MIDDLEBURY — The independent documentary film that earlier this year created quite a buzz — literally — at film festivals from Rhode Island to Seattle to Maui will make an appearance in Middlebury this week.
“Queen of the Sun: What are the bees telling us?” briefly features Bridport bee expert Kirk Webster and his mite-free colonies in an effort to share an alternative look at what people are calling a “global bee crisis” currently in effect.
Webster, along with the Portland, Ore., duo who made the documentary, will be taking questions following the screening at the Marquis Theater on Wednesday, Oct. 6, at 7:30 p.m.
Director Taggart Siegel — who also made PBS documentary “The Real Dirt on Farmer John” — and producer Jon Betz set out to make a movie to follow up on scientist and philosopher Rudolph Steiner’s 1923 prediction that in 80 to 100 years honeybees would be wiped out. Steiner warned that artificially breeding the bees would lead to their complete disappearance.

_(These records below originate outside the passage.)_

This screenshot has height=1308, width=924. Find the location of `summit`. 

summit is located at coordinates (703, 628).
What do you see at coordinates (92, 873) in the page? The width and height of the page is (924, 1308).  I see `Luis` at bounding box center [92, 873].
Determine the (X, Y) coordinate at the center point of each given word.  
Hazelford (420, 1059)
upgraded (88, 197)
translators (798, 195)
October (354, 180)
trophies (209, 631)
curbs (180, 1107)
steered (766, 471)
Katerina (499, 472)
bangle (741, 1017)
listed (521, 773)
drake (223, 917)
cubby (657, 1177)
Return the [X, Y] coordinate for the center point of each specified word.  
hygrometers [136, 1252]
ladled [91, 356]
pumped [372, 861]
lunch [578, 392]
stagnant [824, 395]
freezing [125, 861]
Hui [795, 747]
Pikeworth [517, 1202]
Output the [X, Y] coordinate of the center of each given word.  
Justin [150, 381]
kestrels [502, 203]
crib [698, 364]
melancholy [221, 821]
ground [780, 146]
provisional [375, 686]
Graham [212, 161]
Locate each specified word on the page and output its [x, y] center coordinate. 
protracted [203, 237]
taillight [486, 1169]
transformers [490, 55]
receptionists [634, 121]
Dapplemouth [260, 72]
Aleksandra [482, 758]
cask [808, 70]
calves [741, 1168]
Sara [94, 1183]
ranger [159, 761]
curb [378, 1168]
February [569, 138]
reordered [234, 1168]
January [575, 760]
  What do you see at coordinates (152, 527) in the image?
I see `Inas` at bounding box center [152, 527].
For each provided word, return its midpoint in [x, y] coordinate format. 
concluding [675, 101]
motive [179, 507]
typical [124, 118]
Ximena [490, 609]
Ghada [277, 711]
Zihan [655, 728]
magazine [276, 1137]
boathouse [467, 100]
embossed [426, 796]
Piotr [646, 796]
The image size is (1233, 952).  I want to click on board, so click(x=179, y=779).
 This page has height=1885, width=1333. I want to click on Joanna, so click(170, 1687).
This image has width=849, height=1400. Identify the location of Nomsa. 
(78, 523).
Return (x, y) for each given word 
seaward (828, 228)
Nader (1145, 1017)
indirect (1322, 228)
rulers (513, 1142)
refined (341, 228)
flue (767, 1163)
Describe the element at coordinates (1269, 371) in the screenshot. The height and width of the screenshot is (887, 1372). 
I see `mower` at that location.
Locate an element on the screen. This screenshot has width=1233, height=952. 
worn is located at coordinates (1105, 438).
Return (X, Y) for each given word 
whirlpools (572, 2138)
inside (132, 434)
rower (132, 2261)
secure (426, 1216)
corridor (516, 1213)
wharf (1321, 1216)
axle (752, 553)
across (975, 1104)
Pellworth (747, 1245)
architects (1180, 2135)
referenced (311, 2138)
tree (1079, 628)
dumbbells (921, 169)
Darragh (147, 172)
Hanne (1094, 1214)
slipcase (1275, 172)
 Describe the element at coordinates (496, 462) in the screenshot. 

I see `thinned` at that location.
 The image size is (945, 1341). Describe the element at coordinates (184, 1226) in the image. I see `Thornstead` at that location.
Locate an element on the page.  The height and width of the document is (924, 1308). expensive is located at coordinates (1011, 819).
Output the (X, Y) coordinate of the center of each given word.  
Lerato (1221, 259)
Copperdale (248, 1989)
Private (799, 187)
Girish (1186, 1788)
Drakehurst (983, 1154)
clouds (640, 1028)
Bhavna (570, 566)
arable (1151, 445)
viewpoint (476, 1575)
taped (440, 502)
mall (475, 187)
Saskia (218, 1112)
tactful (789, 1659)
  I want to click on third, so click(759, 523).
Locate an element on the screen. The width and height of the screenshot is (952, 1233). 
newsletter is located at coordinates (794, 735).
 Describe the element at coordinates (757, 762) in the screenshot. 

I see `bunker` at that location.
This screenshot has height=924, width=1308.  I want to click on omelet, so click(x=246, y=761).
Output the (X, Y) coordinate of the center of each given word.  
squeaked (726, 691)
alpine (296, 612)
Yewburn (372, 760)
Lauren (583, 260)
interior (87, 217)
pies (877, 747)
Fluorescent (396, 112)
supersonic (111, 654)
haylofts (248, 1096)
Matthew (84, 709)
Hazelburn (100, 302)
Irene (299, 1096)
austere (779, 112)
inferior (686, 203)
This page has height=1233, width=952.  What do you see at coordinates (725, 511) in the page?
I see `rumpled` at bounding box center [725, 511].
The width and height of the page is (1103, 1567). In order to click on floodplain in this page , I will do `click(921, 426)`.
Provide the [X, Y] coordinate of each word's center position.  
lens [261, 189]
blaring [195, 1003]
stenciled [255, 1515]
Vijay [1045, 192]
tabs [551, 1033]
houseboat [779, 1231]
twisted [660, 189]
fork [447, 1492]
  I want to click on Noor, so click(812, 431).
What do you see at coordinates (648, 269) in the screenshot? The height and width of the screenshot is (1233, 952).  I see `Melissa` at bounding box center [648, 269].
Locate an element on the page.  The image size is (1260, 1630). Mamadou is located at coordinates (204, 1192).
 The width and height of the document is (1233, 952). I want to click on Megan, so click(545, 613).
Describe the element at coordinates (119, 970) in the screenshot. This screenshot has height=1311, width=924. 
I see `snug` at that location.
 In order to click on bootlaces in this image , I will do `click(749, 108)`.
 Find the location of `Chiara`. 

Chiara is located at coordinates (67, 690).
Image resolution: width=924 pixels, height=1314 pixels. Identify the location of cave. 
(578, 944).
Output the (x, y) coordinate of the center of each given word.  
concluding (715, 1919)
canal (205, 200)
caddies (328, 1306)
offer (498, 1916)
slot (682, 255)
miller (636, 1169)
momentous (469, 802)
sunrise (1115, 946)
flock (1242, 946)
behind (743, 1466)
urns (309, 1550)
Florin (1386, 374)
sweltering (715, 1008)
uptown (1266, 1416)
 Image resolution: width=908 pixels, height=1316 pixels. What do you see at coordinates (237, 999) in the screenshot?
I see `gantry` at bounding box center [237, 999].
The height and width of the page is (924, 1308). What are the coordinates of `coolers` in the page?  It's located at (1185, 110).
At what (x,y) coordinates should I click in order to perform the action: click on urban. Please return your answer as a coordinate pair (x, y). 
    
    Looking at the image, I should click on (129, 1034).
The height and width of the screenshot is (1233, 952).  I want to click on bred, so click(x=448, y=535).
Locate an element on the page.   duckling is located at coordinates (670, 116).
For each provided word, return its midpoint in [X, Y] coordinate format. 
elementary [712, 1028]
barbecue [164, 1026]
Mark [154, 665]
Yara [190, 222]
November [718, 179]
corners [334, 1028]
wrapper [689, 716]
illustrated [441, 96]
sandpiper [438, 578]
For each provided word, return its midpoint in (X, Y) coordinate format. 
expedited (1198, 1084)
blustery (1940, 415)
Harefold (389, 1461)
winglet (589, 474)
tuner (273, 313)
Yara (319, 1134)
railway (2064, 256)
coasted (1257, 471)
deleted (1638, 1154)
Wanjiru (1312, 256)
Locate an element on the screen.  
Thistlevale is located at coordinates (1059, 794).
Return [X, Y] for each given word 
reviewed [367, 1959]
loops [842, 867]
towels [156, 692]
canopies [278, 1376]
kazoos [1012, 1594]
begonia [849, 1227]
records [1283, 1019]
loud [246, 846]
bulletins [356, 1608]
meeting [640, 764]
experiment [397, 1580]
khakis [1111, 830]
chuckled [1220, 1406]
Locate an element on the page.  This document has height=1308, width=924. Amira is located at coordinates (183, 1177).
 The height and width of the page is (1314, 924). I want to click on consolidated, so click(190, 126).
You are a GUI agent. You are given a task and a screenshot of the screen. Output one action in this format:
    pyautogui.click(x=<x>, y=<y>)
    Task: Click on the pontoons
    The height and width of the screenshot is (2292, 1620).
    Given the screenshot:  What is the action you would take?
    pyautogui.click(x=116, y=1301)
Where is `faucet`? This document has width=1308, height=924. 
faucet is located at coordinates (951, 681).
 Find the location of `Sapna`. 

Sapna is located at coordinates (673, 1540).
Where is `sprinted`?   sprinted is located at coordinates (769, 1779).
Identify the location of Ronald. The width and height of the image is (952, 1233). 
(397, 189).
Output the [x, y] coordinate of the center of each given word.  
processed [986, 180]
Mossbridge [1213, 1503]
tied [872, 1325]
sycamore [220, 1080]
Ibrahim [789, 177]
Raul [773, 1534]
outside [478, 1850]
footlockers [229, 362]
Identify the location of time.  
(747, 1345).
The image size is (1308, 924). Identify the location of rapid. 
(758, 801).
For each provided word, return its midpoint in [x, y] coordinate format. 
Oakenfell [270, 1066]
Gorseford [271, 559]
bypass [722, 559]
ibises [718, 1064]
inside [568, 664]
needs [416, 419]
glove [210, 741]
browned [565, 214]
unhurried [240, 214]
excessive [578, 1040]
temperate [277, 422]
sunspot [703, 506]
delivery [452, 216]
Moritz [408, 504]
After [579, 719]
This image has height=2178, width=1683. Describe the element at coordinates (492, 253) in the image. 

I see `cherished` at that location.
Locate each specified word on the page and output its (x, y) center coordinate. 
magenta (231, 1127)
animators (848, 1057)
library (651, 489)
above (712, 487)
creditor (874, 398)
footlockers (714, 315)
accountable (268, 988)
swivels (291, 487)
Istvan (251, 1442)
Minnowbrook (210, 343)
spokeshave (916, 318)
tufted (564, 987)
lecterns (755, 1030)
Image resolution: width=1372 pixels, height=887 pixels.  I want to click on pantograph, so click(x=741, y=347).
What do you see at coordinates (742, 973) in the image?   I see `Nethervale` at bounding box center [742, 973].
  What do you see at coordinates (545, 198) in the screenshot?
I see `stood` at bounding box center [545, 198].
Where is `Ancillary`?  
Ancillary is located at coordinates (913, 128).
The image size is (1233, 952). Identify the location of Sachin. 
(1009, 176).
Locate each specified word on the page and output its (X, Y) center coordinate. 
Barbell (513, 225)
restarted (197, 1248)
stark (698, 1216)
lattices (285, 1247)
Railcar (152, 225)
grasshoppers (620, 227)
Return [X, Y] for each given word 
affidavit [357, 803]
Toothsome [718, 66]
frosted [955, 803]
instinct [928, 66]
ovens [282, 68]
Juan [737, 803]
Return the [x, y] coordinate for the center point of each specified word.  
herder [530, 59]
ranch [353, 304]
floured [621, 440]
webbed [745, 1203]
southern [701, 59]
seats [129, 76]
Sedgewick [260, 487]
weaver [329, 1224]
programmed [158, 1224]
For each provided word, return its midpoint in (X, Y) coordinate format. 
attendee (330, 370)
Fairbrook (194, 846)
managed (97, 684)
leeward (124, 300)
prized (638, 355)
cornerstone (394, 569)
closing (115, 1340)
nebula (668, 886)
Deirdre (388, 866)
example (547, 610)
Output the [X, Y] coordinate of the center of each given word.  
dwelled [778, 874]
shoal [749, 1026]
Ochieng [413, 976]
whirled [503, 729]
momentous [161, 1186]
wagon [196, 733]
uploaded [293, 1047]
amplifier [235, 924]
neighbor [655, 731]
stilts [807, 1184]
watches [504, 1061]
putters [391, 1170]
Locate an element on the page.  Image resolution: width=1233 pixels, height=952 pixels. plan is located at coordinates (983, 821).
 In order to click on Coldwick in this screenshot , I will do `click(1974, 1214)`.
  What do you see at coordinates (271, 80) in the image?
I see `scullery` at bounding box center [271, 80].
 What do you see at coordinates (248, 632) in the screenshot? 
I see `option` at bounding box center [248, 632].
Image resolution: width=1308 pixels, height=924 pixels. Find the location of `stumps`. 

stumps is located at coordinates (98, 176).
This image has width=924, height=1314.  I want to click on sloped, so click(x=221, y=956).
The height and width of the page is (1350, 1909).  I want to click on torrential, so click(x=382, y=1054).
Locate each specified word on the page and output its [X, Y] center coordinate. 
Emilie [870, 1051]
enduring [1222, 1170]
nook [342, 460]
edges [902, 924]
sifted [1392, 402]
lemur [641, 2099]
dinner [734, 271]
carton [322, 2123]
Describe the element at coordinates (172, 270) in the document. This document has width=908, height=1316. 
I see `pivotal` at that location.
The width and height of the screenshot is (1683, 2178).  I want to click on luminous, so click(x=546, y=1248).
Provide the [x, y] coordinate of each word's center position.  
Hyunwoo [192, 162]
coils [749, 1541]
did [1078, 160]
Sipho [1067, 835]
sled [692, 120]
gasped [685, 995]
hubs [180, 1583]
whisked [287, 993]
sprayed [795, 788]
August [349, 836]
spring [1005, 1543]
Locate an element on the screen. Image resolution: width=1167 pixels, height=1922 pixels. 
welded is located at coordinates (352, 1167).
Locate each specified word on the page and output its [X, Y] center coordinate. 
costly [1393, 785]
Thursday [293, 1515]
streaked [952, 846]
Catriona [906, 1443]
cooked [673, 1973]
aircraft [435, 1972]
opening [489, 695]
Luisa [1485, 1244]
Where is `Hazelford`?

Some, like local beekeeper and breeder Kirk Webster, listened.
Webster has published several articles in beekeeping magazines about his work with natural queen breeding.
“My work is unique or almost unique in that I’ve succeeded without (chemical) treatments since 2002,” Webster said of his method that steers clear of miticides. “And that’s through a combination of breeding and routine management together.”
But methods like Webster’s, and those used by other biodynamic beekeepers featured in the film, are still on the subversive side.
“The film offers an alternative point of view,” Webster said. “I’m rather controversial in the beekeeping world right now — I’ve sort of caused a lot of commotion because the larger industries aren’t ready to accept that what I’ve been doing actually works.”
But Webster hasn’t gone looking for attention. Siegel and Betz called him up out of the blue in the summer of 2009 and asked if they could capture some footage of him and his bees in action.
“I’ve had more visibility in the bee world than I would like,” Webster said. “They did a little bit of filming, but I’m not really in much of it.”
Along with Webster, the pair interviewed national best-selling author Michael Pollan, world-famous biodynamic beekeeper Gunther Hauk, Indian activist Vandana Shiva, among several other scientists, philosophers and beekeepers from all over the world.
Though flattered to appear in a film with such luminaries, Webster hasn’t let his 15 seconds of fame go to his head.
“I’m just a beekeeper, like any other farmer in the Champlain Valley,” he said. “I’m just trying to make a living, and this is just what made the most sense for me and my business.”
The documentary weaves the interviews together with what Webster called “stunning shots” of beekeepers and their airborne associates to demonstrate just how crucial bees are to both the world’s society and ecosystem.
When Siegel and Betz decided to screen the film at the Marquis Theater, right in Webster’s backyard, they called him up once again and asked if he would be a part of the panel for the Q&A to follow the screening and offer an Addison-County perspective on the honeybee crisis. Theater owner Bill Shafer seconded the motion.
Shafer agreed in July to show “Queen of the Sun” at his theater after viewing it for himself and finding it fascinating.
“I’m no expert,” Shafer said, “Just interested. I thought it would be appropriate given the heritage and activity in the Champlain Valley — you know, it’s the land of milk and honey.”